## [To-do list]
• A. From the rideshare forum thread, copy the passage from "## ZoomZoom12 (Mar" to "ahead either way.".
• B. Answer these questions about the rideshare forum thread:
(i) Beyond how many minutes away does jlong105 refuse to go for a Lyft pickup?
(ii) What figure does ZoomZoom12 say their acceptance rate is almost never above?
(iii) In pvtandrewmalone's post, what percentage would definitely get the 20 minute ETA pax a ride no matter what?

## [Source excerpt]
My thoughts exactly.

If a pax gives 1, 2, or 3 stars to multiple drivers, they have no one to blame but themselves if the closest car is 20 minutes away and doesn't accept their base rate ping.

What these pax are doing is no better for the "community" than the driver who calls then cancels.


----------



## touberornottouber (Aug 12, 2016)

If you were the only driver and rejected the trip then why didn't Lyft offer to at least waive their commission in order to entice you to pick up their customer?


----------



## Ride-Share-Risk-Manager (Mar 16, 2017)

touberornottouber said:


> If you were the only driver and rejected the trip then why didn't Lyft offer to at least waive their commission in order to entice you to pick up their customer?


My friend you are thinking like a smart business person. They do not have any of these type of people at Lyft. They have inexperienced kiddies running the show who need a diaper change and a bottle.


----------



## jlong105 (Sep 15, 2017)

touberornottouber said:


> If you were the only driver and rejected the trip then why didn't Lyft offer to at least waive their commission in order to entice you to pick up their customer?


This would have gotten the pax picked up. I refuse to go to any Lyft over 10 minutes as the pax have been biting my ass in the ratings because of the wait.


----------



## pvtandrewmalone (Oct 2, 2016)

C'mon people...

25% wouldn't get the 20 minute ETA pax picked up by me, 100% might on a slow day or if I were working shore, 200% definitely would get them a ride no matter what.

If the pax app shows multiple closer drivers, the pax has probably already down-rated their local drivers, why should I be next?


----------



## LEAFdriver (Dec 28, 2014)

pvtandrewmalone said:


> C'mon people...
> If the pax app shows multiple closer drivers, the pax has probably already down-rated their local drivers, why should I be next?


EXCELLENT POINT! I had never even thought of this before!


----------



## JJS (Jan 5, 2016)

1. People do some math. figure out what it takes to turn profit
2. Establish standards based on the math you did. 
3. AR means nothing. PDB in most markets doesn't pencil out for the drivers. 
4. Stick to your standards! you are an I/C act like it!


----------



## ZoomZoom12 (Mar 14, 2017)

JJS said:


> 1. People do some math. figure out what it takes to turn profit
> 2. Establish standards based on the math you did.
> 3. AR means nothing. PDB in most markets doesn't pencil out for the drivers.
> 4. Stick to your standards! you are an I/C act like it!


This in a nutshell, the quicker you learn the numbers the better. Unfortunately I am driving on both platforms right now and my acceptance rate is almost never above 20 percent. I don't take anything unless its at least 1.5 or 50 percent unless its a super slow day. You may not do as much volume but you will come out ahead either way.


----------



## JJS (Jan 5, 2016)

## [Material provided]
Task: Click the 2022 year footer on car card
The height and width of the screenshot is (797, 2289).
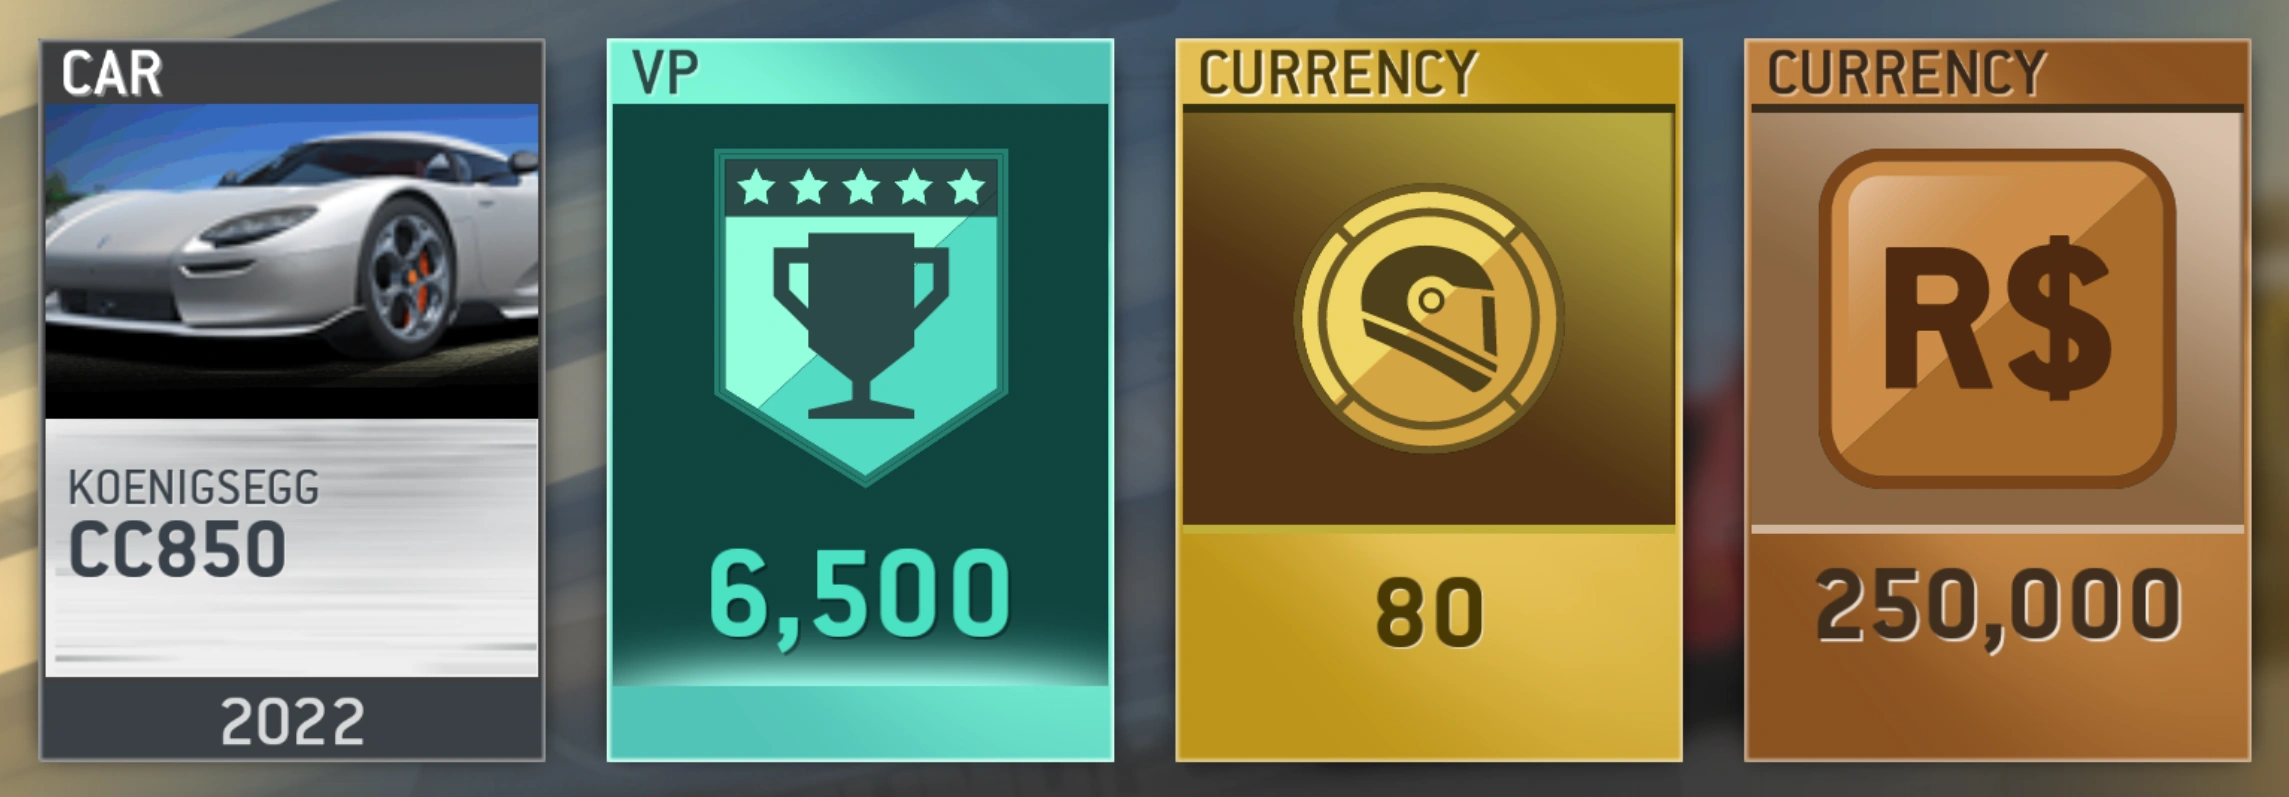Action: (292, 722)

## [Expected answers]
• A.
## ZoomZoom12 (Mar 14, 2017)

JJS said:


> 1. People do some math. figure out what it takes to turn profit
> 2. Establish standards based on the math you did.
> 3. AR means nothing. PDB in most markets doesn't pencil out for the drivers.
> 4. Stick to your standards! you are an I/C act like it!


This in a nutshell, the quicker you learn the numbers the better. Unfortunately I am driving on both platforms right now and my acceptance rate is almost never above 20 percent. I don't take anything unless its at least 1.5 or 50 percent unless its a super slow day. You may not do as much volume but you will come out ahead either way.

• B.
(i) 10 minutes
(ii) 20 percent
(iii) 200%